Washington a considérablement renforcé son arsenal protectionniste en 2025, étendant les droits de douane à un éventail de secteurs stratégiques et intensifiant les contrôles d’origine. Cette nouvelle approche, qui dépasse le simple conflit commercial avec la Chine, vise à protéger les industries américaines clés et redessine les chaînes d’approvisionnement mondiales.
Les droits de douane sur les véhicules électriques d’origine chinoise ont atteint un niveau record de 100 % en 2025, tandis que les cellules solaires sont désormais taxées à 50 % et les batteries lithium-ion à 25 % (depuis 2024). Les semi-conducteurs, essentiels à de nombreuses industries, sont également soumis à des droits de douane pouvant aller jusqu’à 50 % en vertu de mesures révisées de l’article 301. Ces mesures, combinées à celles de l’article 232, couvrent désormais plus de 350 milliards de dollars d’importations.

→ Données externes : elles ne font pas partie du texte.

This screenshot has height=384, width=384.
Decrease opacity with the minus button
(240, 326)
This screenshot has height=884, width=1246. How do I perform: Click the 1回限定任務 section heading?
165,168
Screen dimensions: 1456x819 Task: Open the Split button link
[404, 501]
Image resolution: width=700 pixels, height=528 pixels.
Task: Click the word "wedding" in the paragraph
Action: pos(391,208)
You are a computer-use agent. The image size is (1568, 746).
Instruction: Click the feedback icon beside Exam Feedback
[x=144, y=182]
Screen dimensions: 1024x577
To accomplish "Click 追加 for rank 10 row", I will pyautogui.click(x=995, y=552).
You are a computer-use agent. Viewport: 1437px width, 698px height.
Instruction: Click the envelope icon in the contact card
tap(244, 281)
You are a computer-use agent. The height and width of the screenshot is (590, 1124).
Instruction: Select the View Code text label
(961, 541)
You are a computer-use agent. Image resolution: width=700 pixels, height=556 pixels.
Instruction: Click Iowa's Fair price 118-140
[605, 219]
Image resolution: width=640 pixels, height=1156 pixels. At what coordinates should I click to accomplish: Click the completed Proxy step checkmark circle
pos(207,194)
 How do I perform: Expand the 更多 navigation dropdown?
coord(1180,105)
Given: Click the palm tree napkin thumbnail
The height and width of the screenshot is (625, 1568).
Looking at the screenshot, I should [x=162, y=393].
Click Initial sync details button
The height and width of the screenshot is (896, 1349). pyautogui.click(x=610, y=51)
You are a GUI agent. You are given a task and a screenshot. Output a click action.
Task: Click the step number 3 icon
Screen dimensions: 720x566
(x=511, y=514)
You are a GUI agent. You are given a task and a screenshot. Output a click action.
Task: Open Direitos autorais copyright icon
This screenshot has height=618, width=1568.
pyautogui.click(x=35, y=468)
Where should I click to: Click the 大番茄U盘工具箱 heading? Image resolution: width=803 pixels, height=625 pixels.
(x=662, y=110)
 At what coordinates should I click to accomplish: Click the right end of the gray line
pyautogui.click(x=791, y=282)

L’Association des nations de l’Asie du Sud-Est (ASEAN) est devenue un acteur central dans cette nouvelle configuration. En 2024, les importations américaines en provenance de l’ASEAN ont totalisé 352,1 milliards de dollars, témoignant de l’importance croissante de la région comme alternative à la Chine. Cependant, les États-Unis ont durci les règles concernant le transbordement, exigeant désormais une véritable valeur ajoutée et une origine vérifiable pour éviter les droits de douane.
Cette politique plus stricte vise à mettre fin aux pratiques consistant à simplement réacheminer des produits via l’ASEAN (Vietnam, Malaisie, Thaïlande) ou le Mexique pour contourner les taxes américaines. Les autorités américaines effectuent désormais des vérifications croisées rigoureuses des déclarations d’origine, s’appuyant sur des bases de données exhaustives sur les chaînes d’approvisionnement. Les entreprises pratiquant un assemblage minimal ou un simple réétiquetage s’exposent à des obligations de conformité rétroactives.
Ce changement marque un passage d’une approche ciblée à un protectionnisme systémique, affectant un nombre croissant de pays et de secteurs. Les entreprises doivent désormais s’adapter à un environnement commercial plus complexe et réglementé, où la conformité et la transparence sont primordiales.